**WHAT IS NEEDED**
All lines of the records below that contain the word "agent" must be listed.

*** RECORDS PROVIDED Section Begins ***

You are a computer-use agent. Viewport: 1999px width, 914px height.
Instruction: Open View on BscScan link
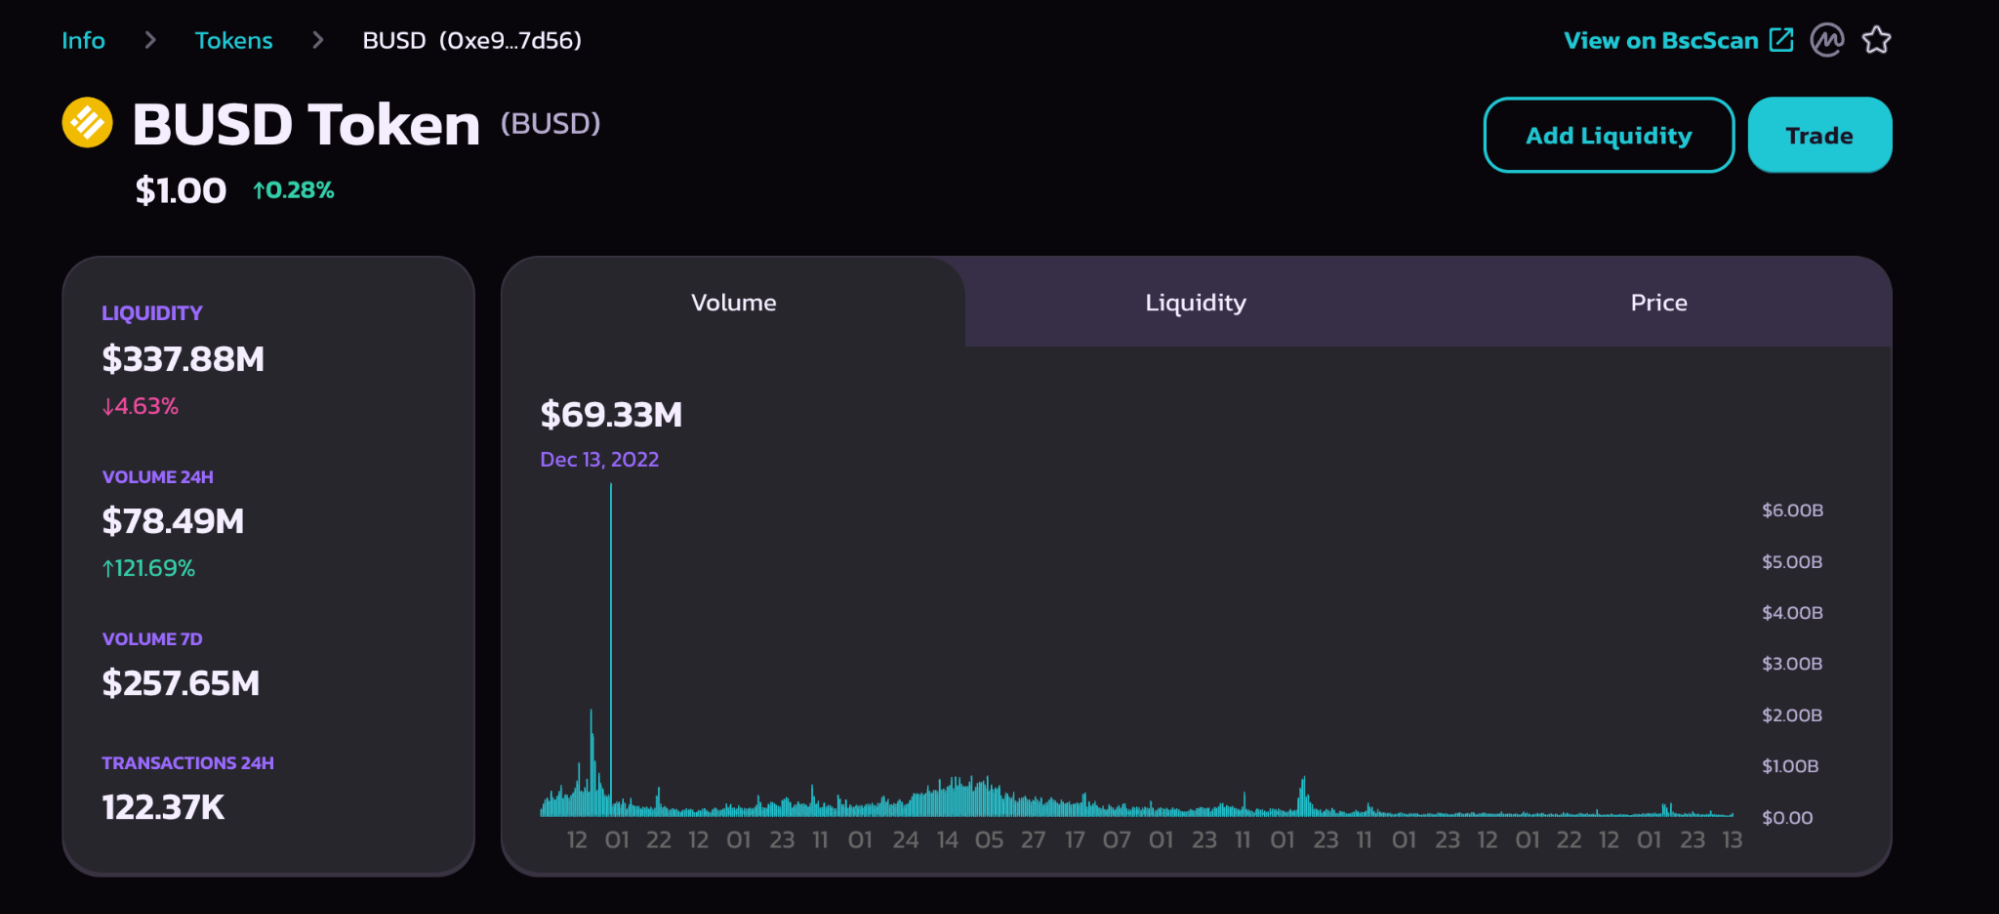click(x=1660, y=40)
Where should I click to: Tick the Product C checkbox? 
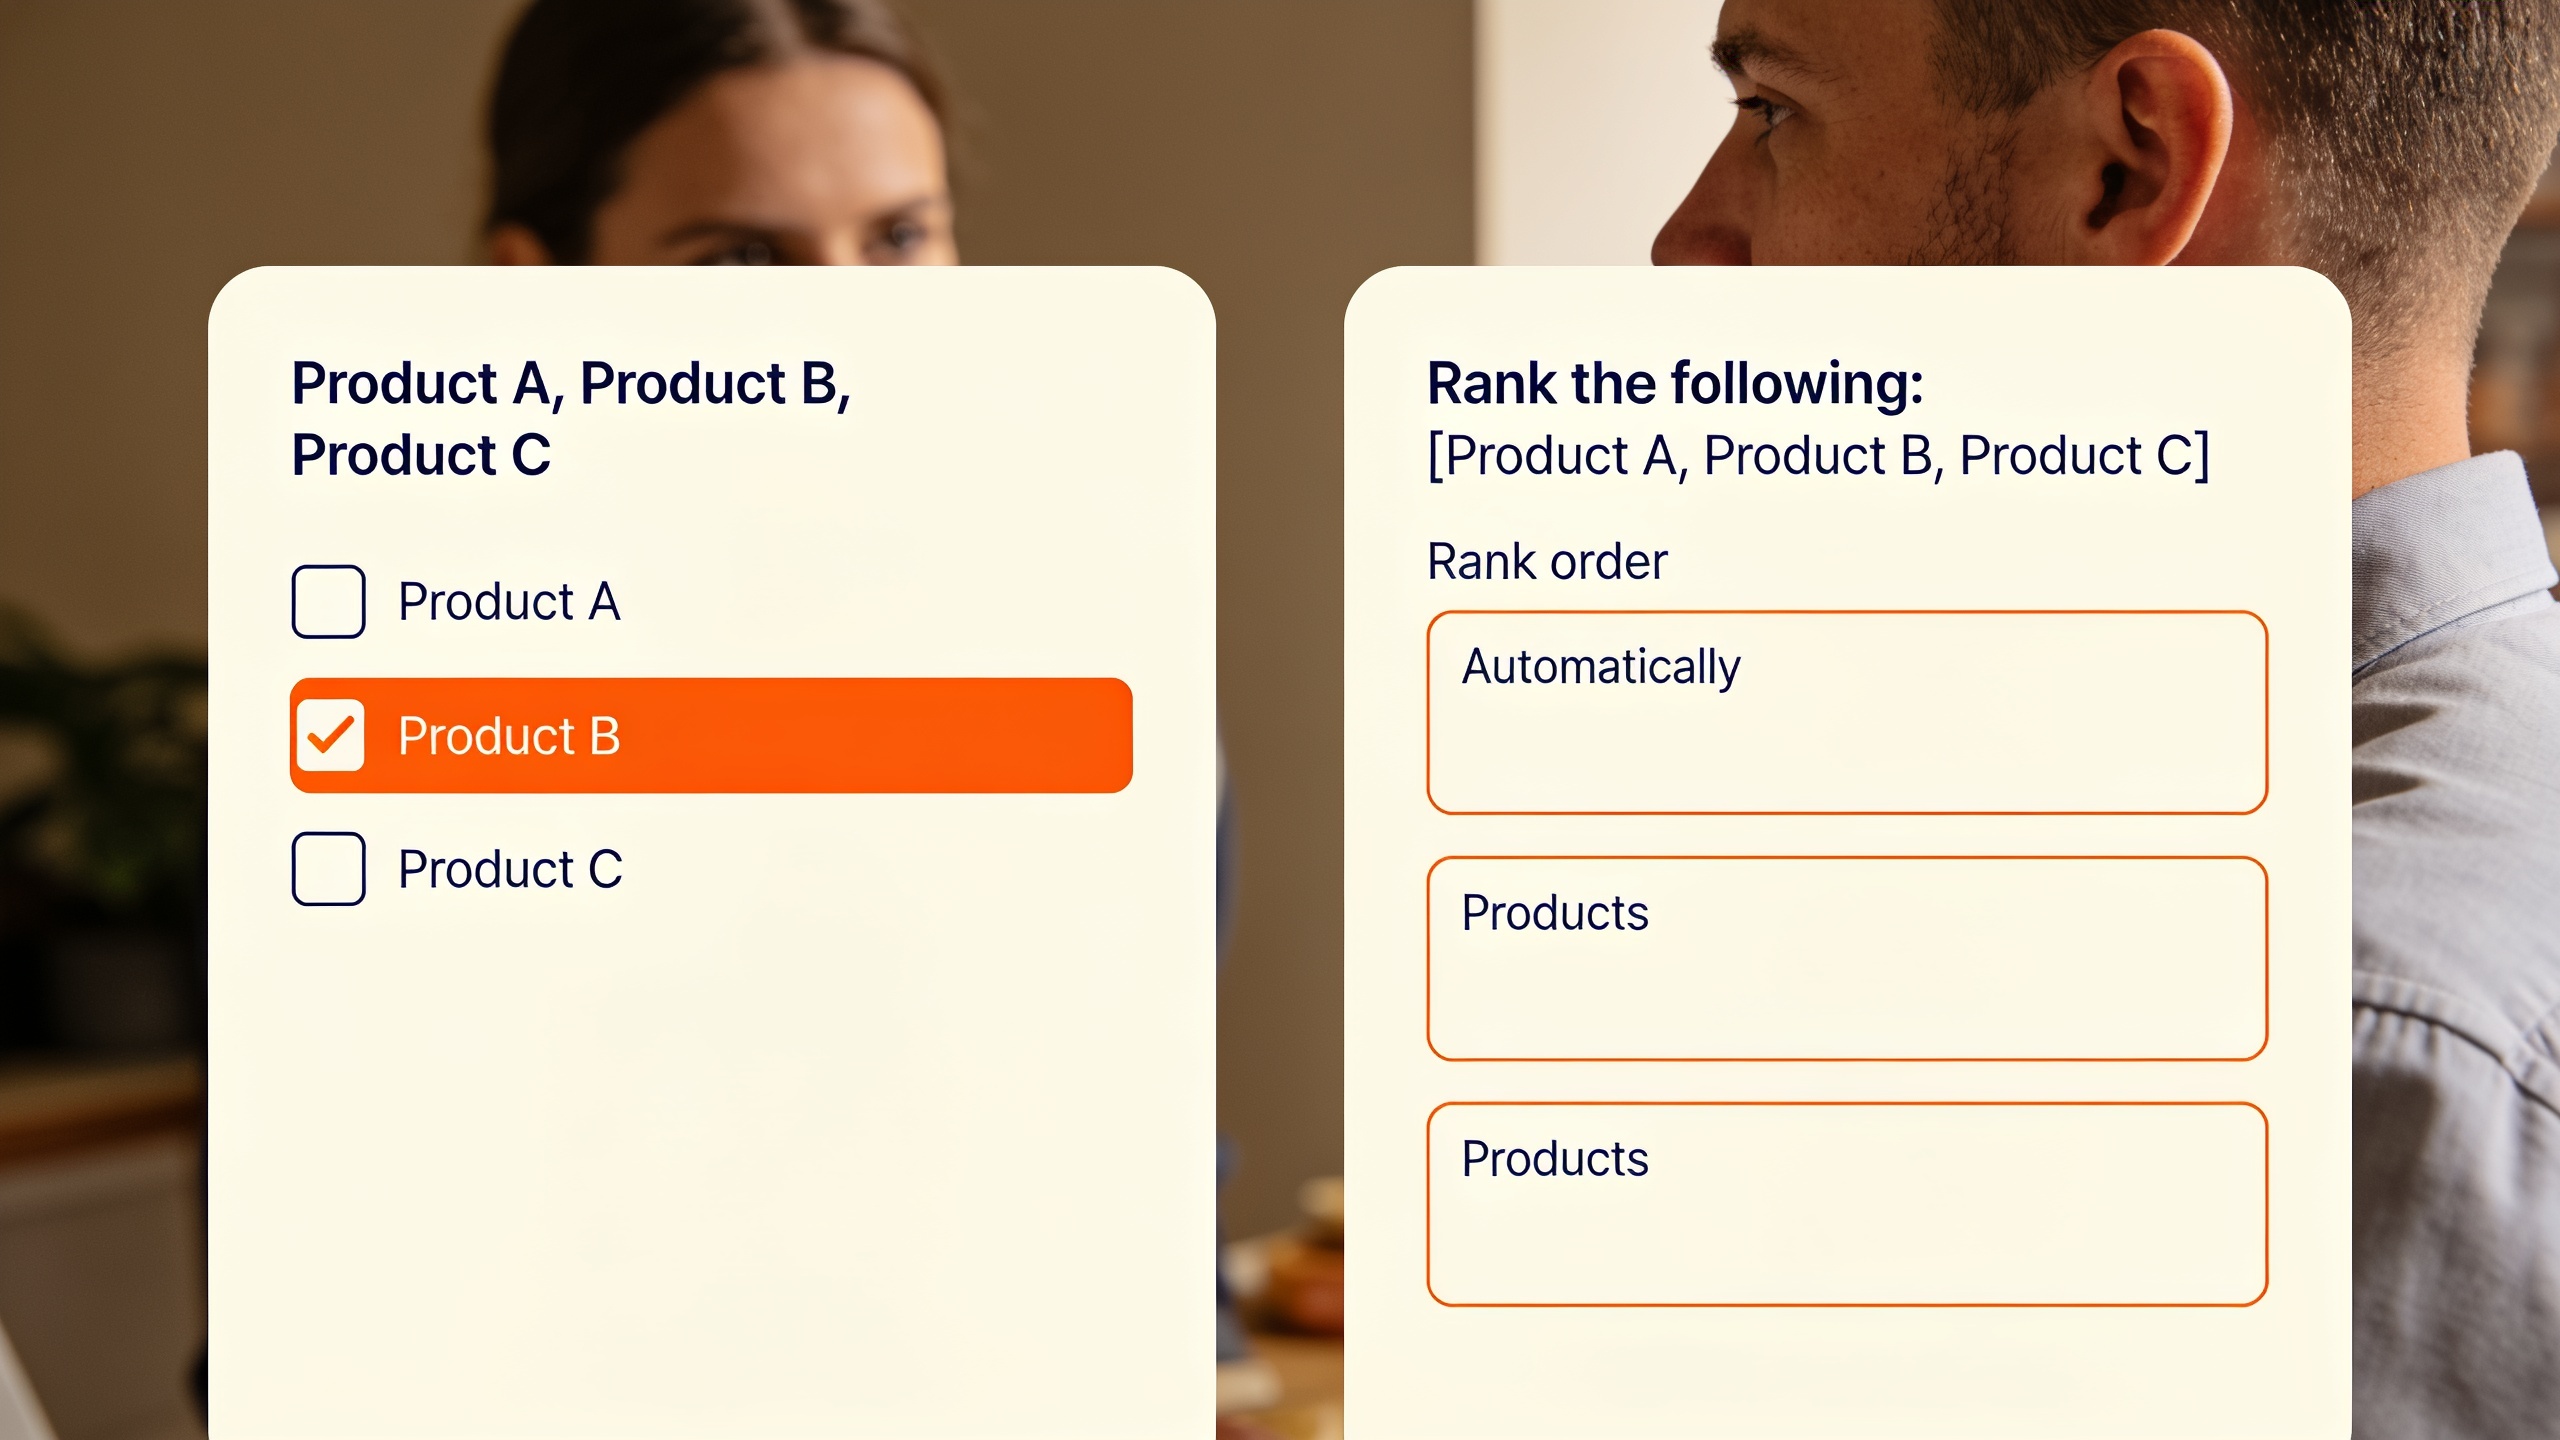pyautogui.click(x=328, y=868)
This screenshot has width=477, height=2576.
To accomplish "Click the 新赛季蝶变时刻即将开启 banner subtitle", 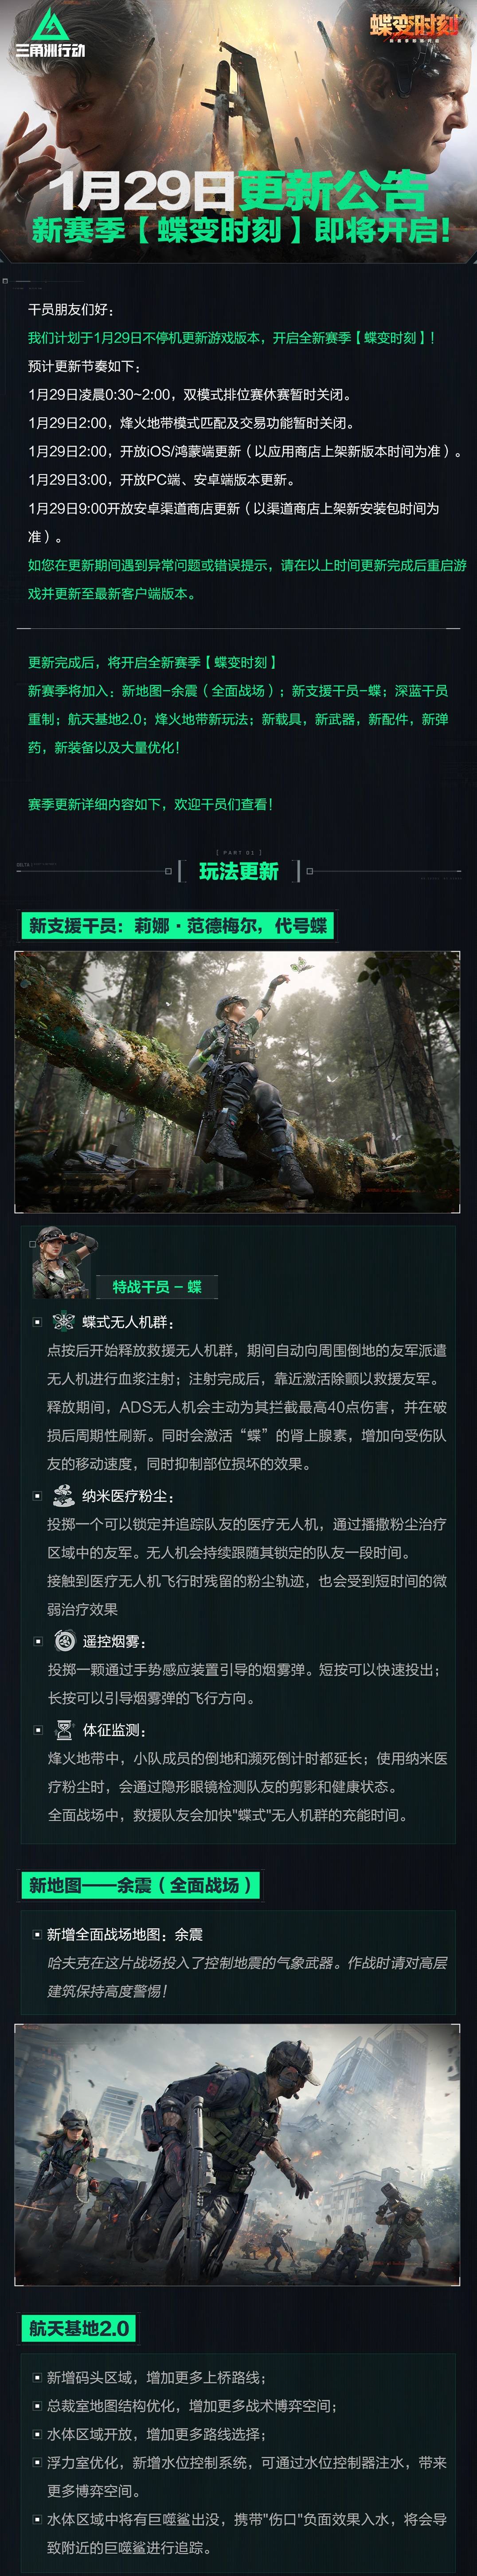I will click(x=240, y=230).
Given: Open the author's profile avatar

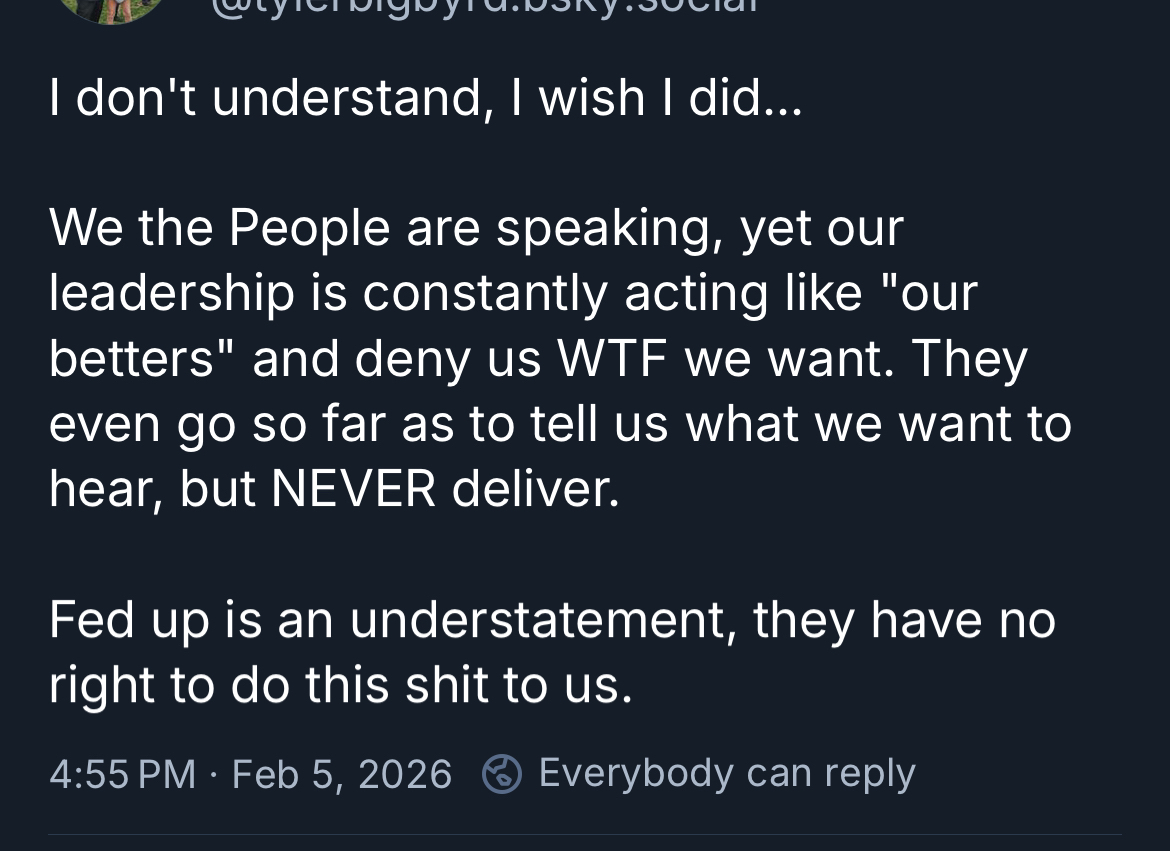Looking at the screenshot, I should pyautogui.click(x=110, y=8).
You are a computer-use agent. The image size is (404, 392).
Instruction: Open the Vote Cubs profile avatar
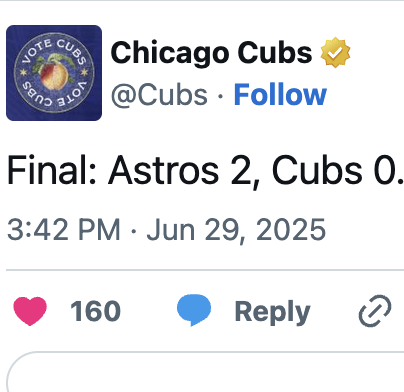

*** RECORDS PROVIDED Section Ends ***

**RESULT OF THE TASK**
You are a computer-use agent. Viewport: 1999px width, 914px height.
You are a computer-use agent. The image size is (404, 392).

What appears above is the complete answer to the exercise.